Data rows:
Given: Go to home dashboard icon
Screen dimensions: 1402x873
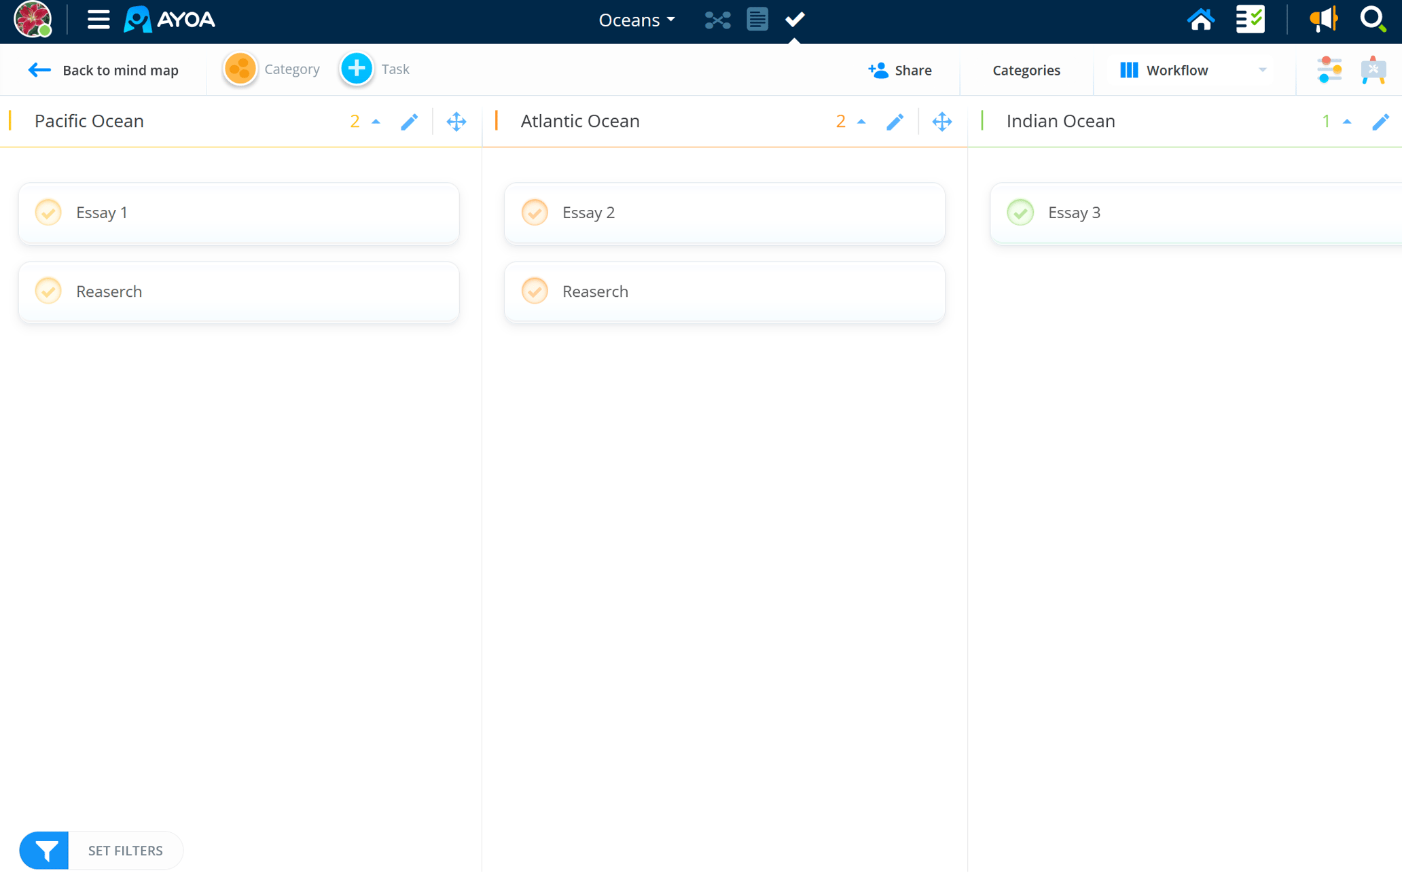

==

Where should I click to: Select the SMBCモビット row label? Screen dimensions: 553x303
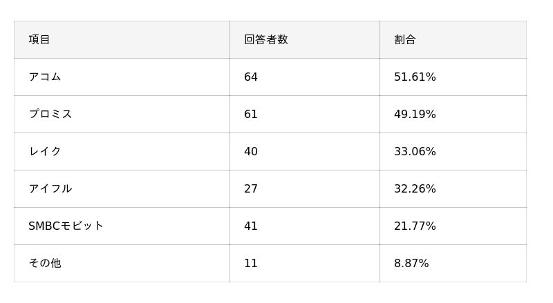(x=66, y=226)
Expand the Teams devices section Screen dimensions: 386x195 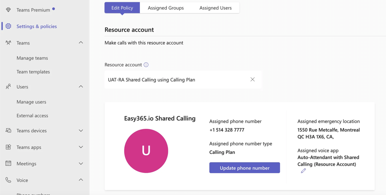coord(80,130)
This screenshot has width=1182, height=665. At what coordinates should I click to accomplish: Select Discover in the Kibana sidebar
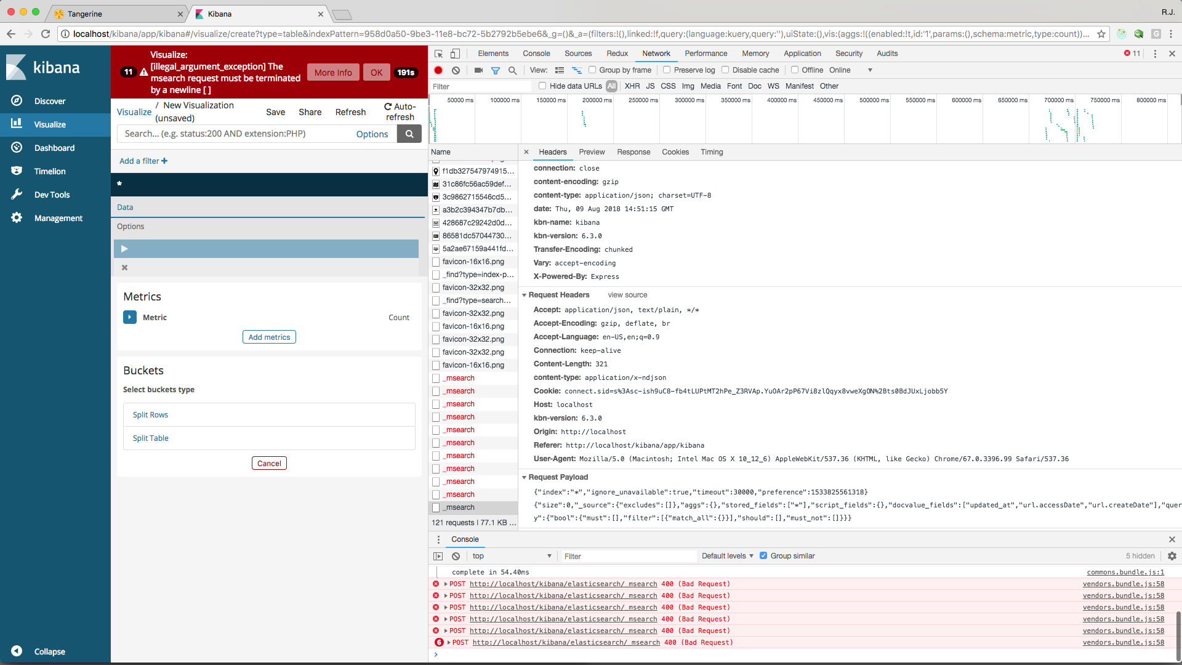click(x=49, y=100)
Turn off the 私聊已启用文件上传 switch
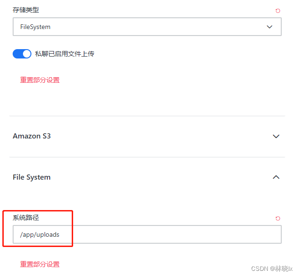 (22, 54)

--

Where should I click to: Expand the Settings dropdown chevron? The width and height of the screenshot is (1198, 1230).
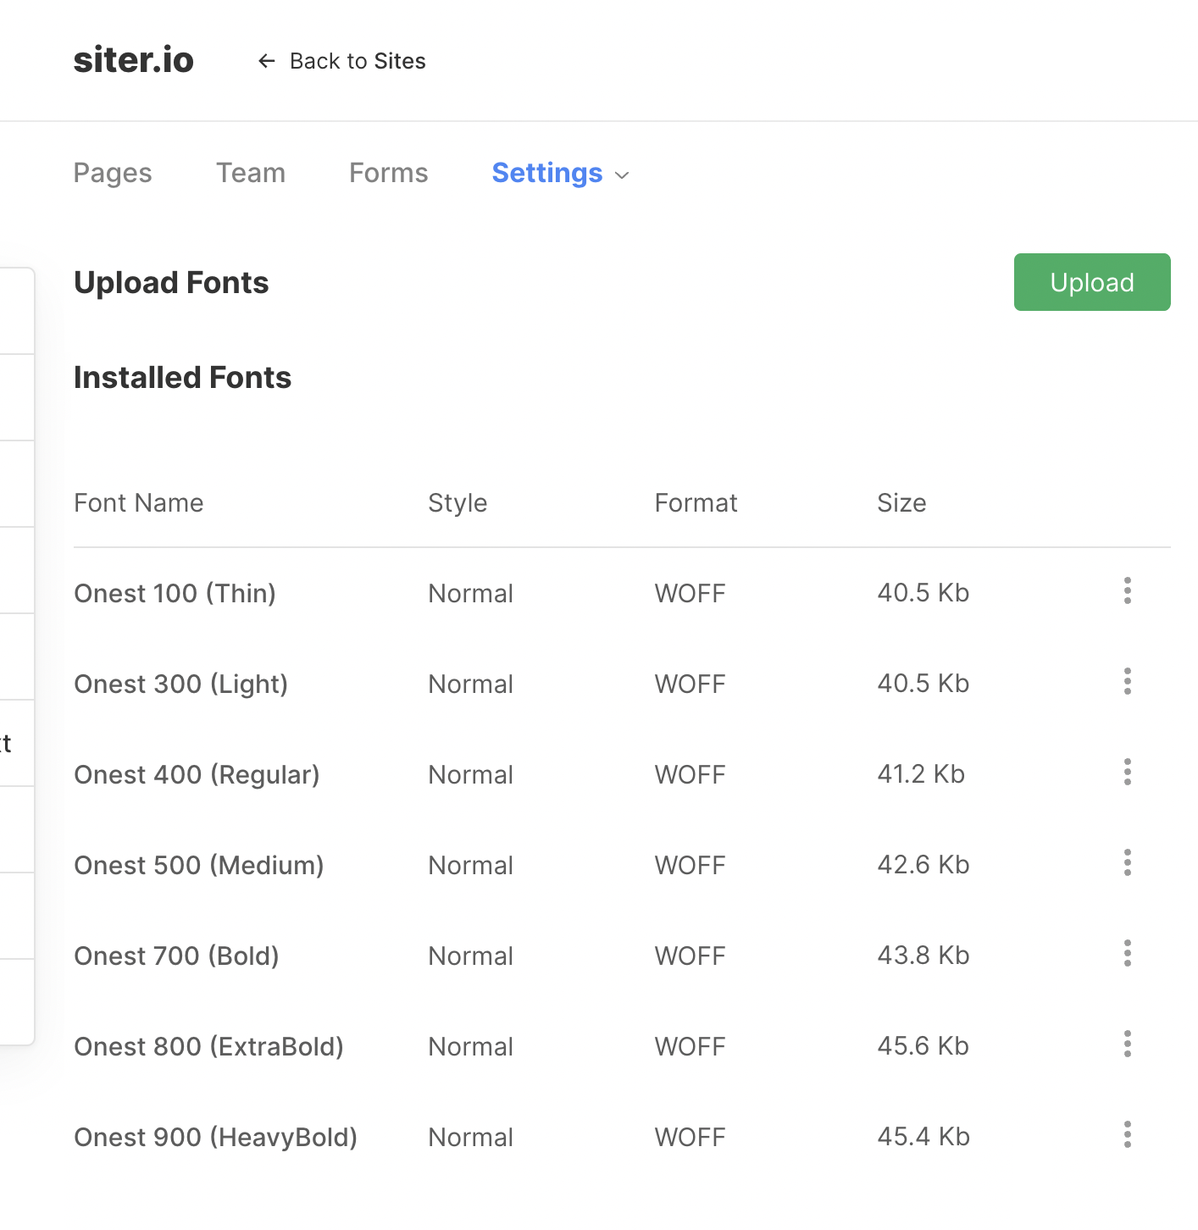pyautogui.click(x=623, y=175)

Your goal:
Can you reproduce the part that opens with the line containing "Where should I click to: Expand" and closes with the line containing "pyautogui.click(x=623, y=175)", including both of those lines, and leave the pictures out of your copy?

Final answer:
Where should I click to: Expand the Settings dropdown chevron? The width and height of the screenshot is (1198, 1230).
pyautogui.click(x=623, y=175)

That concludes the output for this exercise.